Final answer:
To diagnose cystic fibrosis, a sweat test is used to examine the levels of sodium and chloride present in perspiration. Cystic fibrosis is caused by a mutation in the CFTR gene, which impairs the salt transport and results in the accumulation of thick mucus. Elevated sweat chloride levels, which are not influenced by temperature, serve as a key diagnostic indicator of the condition.
Step-by-step explanation:
To diagnose cystic fibrosis, a condition in which increased levels of sodium and chloride are present in perspiration, a sweat test is used. Cystic fibrosis is a genetic noninfectious disease caused by a mutation in the CFTR gene, which leads to the production of a dysfunctional protein affecting the transport of sodium chloride in and out of cells. This results in the production of thick and sticky mucus, particularly noticeable in the lungs and digestive system, which can lead to respiratory infections and malabsorption issues.

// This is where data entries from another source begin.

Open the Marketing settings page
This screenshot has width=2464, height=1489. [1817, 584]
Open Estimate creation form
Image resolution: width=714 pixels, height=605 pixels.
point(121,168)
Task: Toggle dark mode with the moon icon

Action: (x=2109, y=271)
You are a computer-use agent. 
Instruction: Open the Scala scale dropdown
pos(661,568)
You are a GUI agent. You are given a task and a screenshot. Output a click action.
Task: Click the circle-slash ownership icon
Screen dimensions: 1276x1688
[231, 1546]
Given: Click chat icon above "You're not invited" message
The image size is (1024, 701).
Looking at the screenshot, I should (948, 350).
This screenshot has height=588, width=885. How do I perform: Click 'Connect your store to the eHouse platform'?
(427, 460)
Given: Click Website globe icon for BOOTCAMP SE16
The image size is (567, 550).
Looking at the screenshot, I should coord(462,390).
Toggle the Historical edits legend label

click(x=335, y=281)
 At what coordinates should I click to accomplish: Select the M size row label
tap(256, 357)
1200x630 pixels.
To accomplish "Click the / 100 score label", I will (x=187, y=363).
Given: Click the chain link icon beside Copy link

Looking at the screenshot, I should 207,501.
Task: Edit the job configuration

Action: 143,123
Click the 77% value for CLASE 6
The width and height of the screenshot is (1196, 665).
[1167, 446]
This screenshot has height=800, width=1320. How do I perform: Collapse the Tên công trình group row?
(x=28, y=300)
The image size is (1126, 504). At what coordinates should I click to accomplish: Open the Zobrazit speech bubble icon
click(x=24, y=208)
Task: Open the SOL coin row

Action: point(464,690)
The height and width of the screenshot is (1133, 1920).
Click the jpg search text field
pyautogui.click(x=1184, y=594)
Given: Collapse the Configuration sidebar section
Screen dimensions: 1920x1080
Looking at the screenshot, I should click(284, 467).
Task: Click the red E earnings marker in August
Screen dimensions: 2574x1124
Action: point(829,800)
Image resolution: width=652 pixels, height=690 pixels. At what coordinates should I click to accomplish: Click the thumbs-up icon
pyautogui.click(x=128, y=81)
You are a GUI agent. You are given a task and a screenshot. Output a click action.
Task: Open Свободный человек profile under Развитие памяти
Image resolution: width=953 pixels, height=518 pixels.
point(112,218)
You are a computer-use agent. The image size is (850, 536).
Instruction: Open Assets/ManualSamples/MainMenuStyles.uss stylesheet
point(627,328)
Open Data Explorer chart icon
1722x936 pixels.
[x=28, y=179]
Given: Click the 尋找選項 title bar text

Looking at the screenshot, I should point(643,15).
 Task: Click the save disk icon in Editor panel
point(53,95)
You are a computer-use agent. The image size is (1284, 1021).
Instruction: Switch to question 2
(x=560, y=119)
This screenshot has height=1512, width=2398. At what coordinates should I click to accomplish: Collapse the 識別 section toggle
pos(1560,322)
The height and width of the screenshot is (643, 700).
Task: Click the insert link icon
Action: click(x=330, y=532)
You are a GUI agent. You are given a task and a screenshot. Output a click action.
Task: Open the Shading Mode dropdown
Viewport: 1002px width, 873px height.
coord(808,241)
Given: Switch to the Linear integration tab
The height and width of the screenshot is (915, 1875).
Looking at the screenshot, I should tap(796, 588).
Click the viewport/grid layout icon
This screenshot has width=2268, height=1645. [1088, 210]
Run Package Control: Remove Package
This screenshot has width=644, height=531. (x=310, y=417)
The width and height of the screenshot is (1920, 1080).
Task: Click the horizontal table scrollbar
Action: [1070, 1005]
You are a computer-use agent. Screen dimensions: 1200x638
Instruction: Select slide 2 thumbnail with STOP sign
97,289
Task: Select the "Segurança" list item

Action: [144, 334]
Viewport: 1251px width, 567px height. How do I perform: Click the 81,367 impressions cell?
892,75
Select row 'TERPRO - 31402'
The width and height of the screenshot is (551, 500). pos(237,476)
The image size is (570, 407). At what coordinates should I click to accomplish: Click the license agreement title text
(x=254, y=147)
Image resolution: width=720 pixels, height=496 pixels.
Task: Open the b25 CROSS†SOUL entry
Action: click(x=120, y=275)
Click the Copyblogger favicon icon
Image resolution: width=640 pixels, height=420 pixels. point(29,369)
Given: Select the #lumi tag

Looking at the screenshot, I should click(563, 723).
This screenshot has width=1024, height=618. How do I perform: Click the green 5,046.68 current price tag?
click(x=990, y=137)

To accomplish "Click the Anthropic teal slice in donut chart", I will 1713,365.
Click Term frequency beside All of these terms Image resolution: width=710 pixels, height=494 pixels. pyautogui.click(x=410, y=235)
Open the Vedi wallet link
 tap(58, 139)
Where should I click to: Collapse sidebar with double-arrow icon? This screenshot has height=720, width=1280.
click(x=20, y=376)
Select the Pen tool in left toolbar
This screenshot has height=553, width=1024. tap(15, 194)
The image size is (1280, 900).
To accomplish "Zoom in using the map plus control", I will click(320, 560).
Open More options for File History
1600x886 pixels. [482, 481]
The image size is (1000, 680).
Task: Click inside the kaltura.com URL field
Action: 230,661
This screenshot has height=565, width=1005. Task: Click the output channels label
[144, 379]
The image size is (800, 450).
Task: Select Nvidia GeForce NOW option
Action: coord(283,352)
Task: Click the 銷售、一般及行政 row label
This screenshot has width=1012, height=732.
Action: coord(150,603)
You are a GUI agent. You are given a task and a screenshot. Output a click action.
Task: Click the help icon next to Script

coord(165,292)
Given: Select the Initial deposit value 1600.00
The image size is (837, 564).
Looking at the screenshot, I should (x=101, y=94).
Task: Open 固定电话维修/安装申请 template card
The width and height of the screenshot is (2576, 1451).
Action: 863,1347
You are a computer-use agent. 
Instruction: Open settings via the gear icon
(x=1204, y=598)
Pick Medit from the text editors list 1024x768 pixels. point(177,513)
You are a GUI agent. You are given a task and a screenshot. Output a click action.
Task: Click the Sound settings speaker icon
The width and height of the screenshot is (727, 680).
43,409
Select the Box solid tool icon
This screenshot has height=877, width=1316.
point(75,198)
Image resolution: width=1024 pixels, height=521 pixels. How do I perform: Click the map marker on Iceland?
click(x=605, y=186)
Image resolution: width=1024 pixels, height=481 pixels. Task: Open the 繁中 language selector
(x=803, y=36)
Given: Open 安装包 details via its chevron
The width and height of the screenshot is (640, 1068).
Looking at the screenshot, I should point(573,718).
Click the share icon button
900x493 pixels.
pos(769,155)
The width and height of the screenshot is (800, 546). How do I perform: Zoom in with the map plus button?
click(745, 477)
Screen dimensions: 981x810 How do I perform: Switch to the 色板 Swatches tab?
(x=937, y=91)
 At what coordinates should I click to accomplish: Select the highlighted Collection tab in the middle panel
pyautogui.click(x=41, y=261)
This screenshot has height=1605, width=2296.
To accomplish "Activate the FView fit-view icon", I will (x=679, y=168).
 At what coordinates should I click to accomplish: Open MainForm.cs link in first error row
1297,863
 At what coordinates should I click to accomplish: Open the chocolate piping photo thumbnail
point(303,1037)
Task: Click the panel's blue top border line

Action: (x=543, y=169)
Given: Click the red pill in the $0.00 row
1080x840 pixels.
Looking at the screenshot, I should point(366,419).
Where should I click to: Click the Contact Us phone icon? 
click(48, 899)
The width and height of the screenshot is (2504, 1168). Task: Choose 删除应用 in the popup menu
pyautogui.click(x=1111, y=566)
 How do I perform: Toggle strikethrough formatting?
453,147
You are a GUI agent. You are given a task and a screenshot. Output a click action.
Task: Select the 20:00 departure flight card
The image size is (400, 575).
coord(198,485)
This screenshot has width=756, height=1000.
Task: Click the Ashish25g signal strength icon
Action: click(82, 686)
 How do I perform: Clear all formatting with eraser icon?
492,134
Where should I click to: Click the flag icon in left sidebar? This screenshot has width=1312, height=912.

The symptoms of cystic fibrosis are due to a malfunctioning membrane ion channel known as the cystic fibrosis transmembrane conductance regulator or CFTR. In healthy individuals, the CFTR protein behaves as an integral membrane protein transporting Cl- ions out of cells. However, in people with cystic fibrosis, the CFTR gene mutation causes a defective channel protein that fails to integrate properly into the membrane, impairing ion transport and leading to hyperchloremia, which is high levels of chloride, notably in sweat.
It is important to note that while temperature can affect the amount of sodium and chloride lost through perspiration, the elevated levels found in the sweat of those with cystic fibrosis are due to the underlying genetic condition and not environmental factors. Therefore, analysis of sweat chloride levels is a key diagnostic tool for identifying cystic fibrosis.